CREW requests OMB and DOJ communications with election-deniers and records on federal involvement in elections
CREW filed Freedom of Information Act requests with the Office of Management and Budget and the Department of Justice seeking records of communications with outside groups and activists who have pushed election conspiracy theories, as well as records concerning the federal government’s role in state and federal elections.
President Trump has repeatedly cast doubt on the validity of American elections and, at times, suggested canceling, postponing or delaying them.

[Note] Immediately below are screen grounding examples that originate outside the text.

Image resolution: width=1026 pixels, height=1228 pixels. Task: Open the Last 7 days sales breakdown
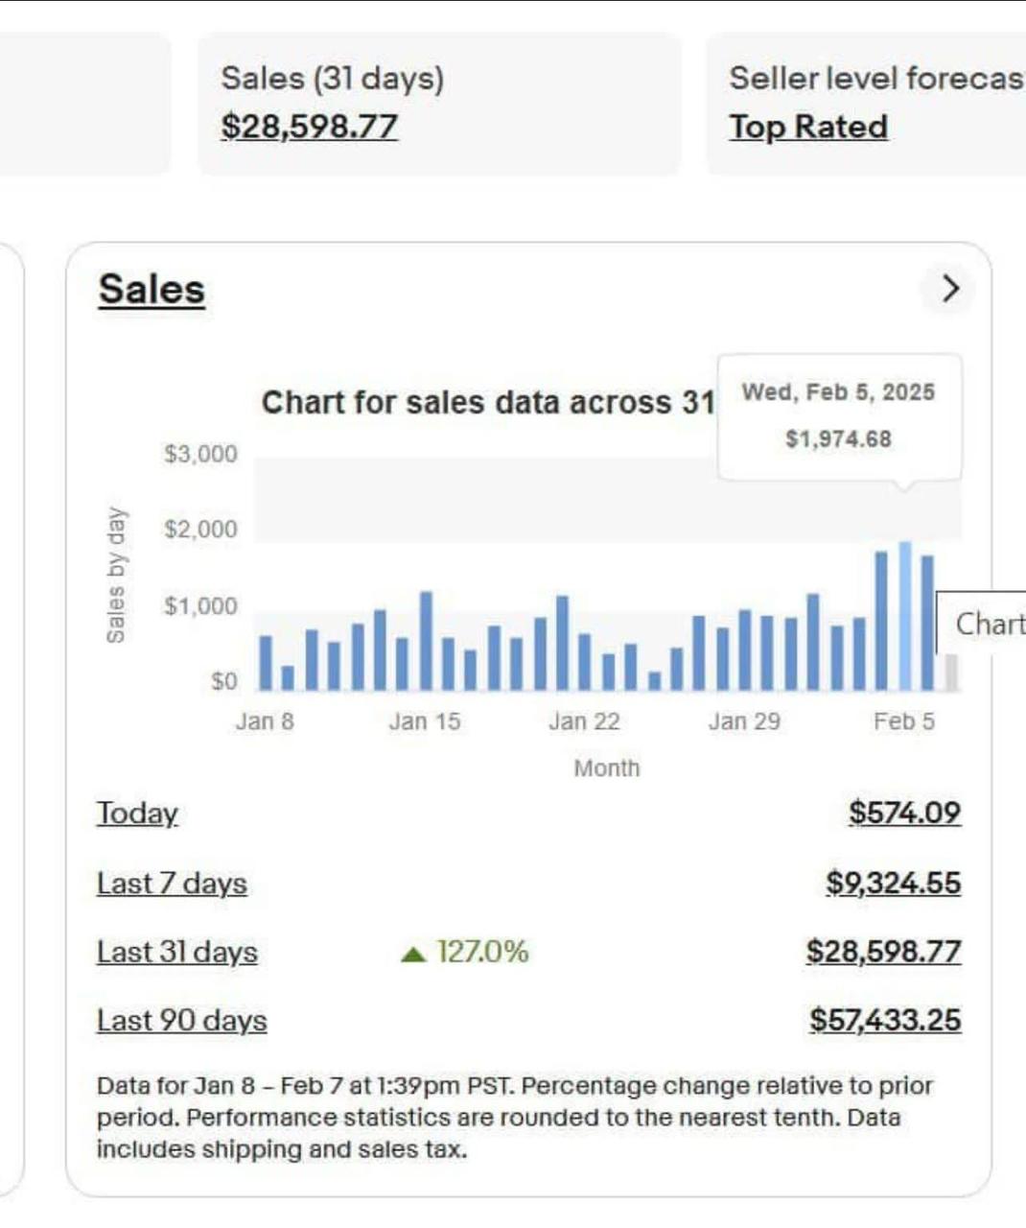172,884
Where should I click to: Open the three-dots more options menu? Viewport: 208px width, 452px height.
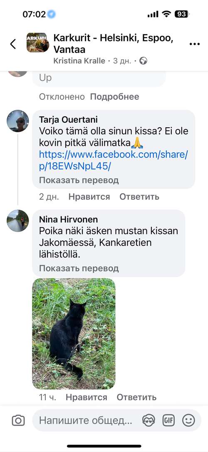[195, 44]
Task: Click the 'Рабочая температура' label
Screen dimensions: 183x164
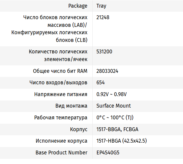Action: (61, 117)
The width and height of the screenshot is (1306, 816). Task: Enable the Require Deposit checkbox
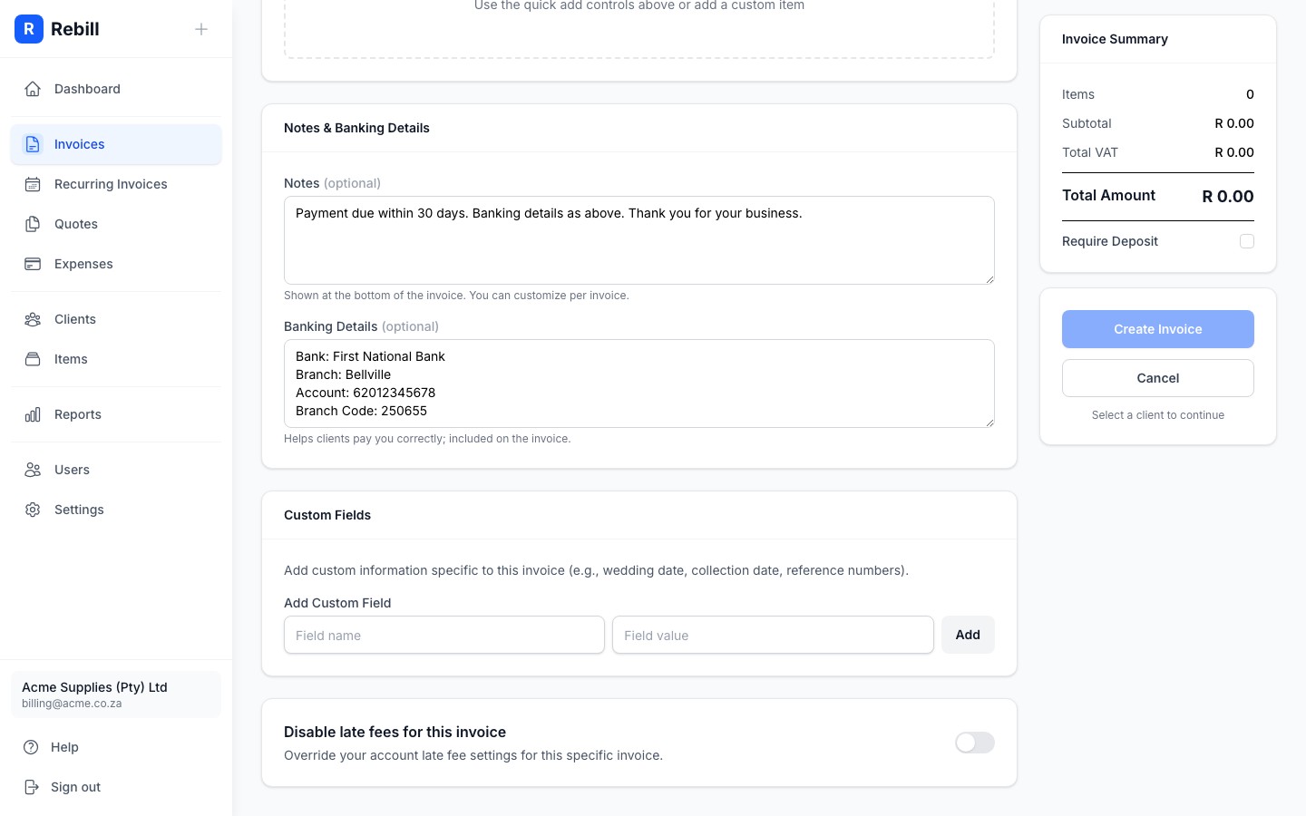click(x=1247, y=241)
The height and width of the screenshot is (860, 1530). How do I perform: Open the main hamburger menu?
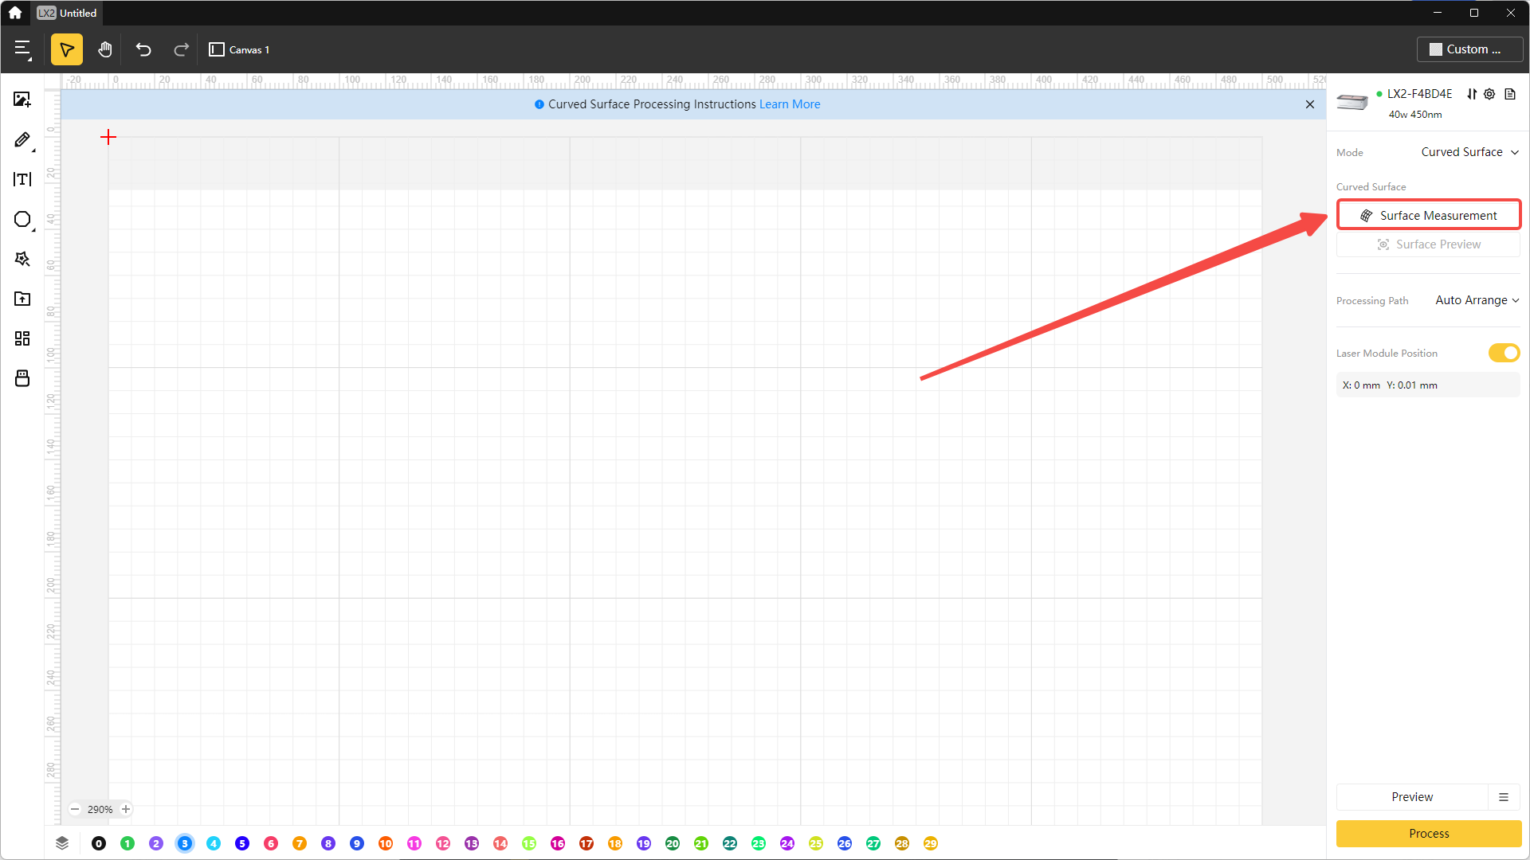22,49
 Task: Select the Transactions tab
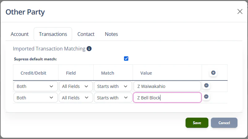53,34
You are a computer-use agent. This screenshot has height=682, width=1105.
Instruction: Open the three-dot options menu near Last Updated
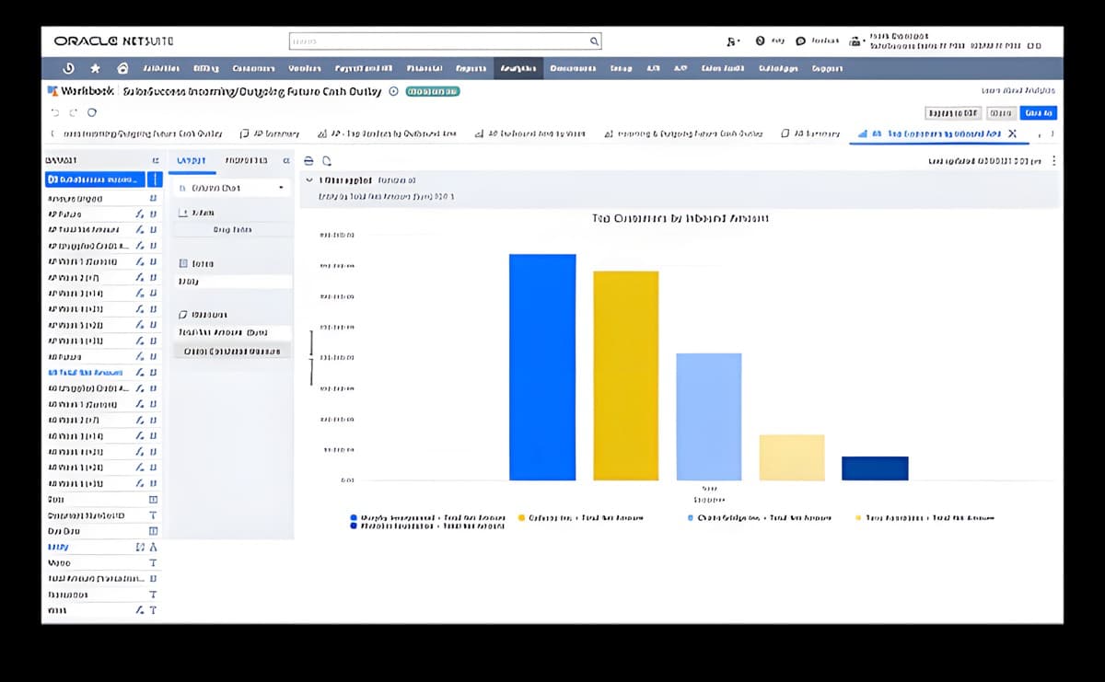coord(1054,160)
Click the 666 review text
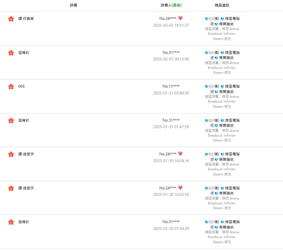The image size is (283, 252). pyautogui.click(x=21, y=86)
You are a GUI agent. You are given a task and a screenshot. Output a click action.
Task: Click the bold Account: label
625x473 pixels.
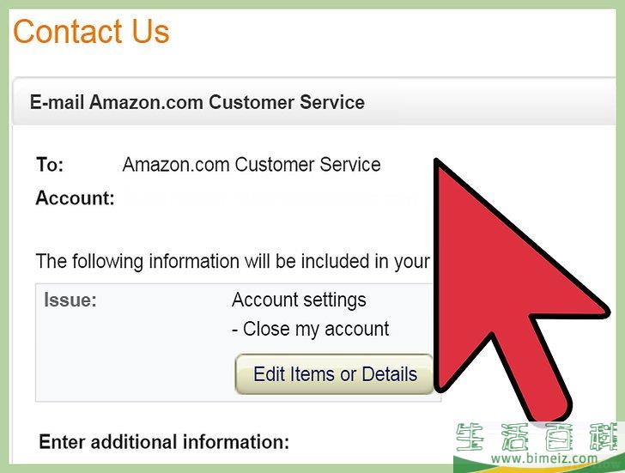point(75,198)
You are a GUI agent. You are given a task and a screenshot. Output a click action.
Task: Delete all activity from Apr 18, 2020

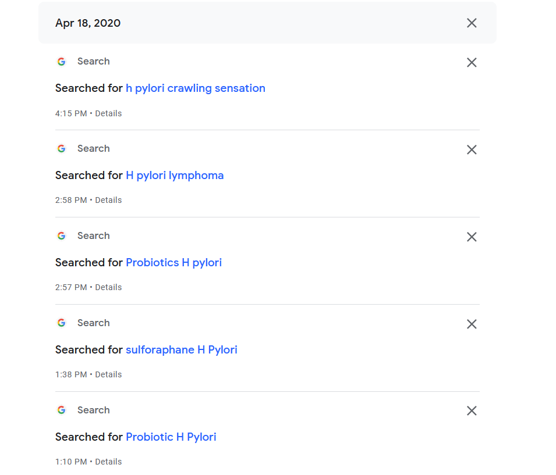tap(471, 23)
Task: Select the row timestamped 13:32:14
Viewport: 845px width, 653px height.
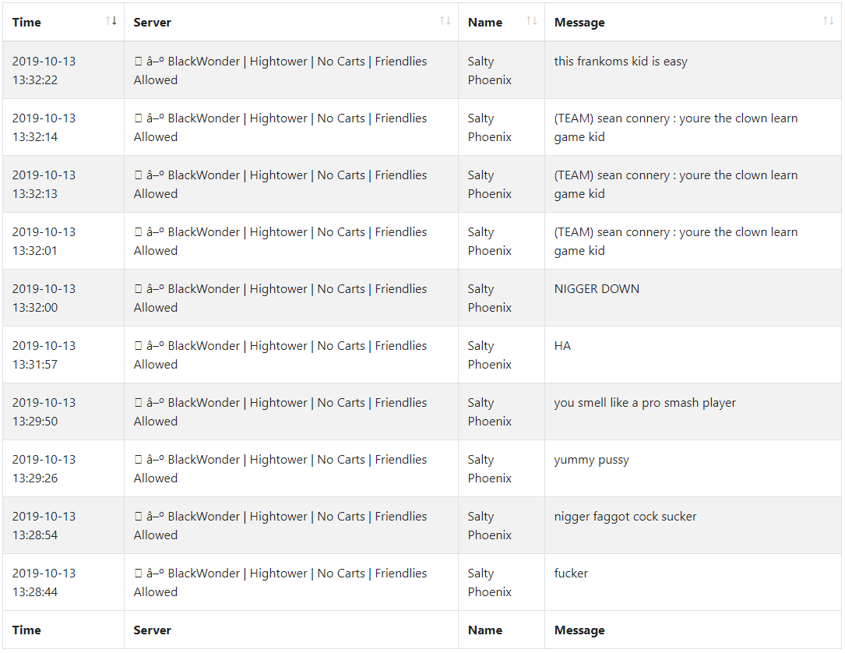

Before the 2020 election, for example, he posted on social media, without factual support, that “universal mail-in voting” would make the election the “most inaccurate and fraudulent election in history” and a “great embarrassment to the USA.” He also proposed delaying the election until people could “properly, securely and safely vote.”
During his second term, Trump repeated unsupported claims that mail-in ballots and certain voting machines increase voter fraud and fraudulent elections—claims he had previously suggested could justify delaying elections. Other senior administration officials, including DOJ leadership, former Attorney General Pam Bondi and FBI Director Kash Patel, have similarly engaged in election denialism and, in some cases, sought to aid Trump’s efforts to overturn the 2020 presidential election.
The White House is also reportedly communicating with election deniers about using national emergency powers to take presidential control over the upcoming midterm elections. In fact, well-known election denier Jerome Corsi indicated on a podcast that the president had been in communication with outside groups “taking some strong executive action and executive order” to ensure the 2026 midterm elections would not be “stolen.”
President Trump’s and other federal officials’ repeated calls for federal interference in American elections—and the government’s efforts to carry out that interference—raise serious questions about the scope of the federal government’s authority in federal and state elections.
The records CREW requests will give the public vital information about how OMB and DOJ interpret the laws that define and constrain the federal government’s role in election administration, whether that interpretation has changed and whether outside entities may have contributed to any changes.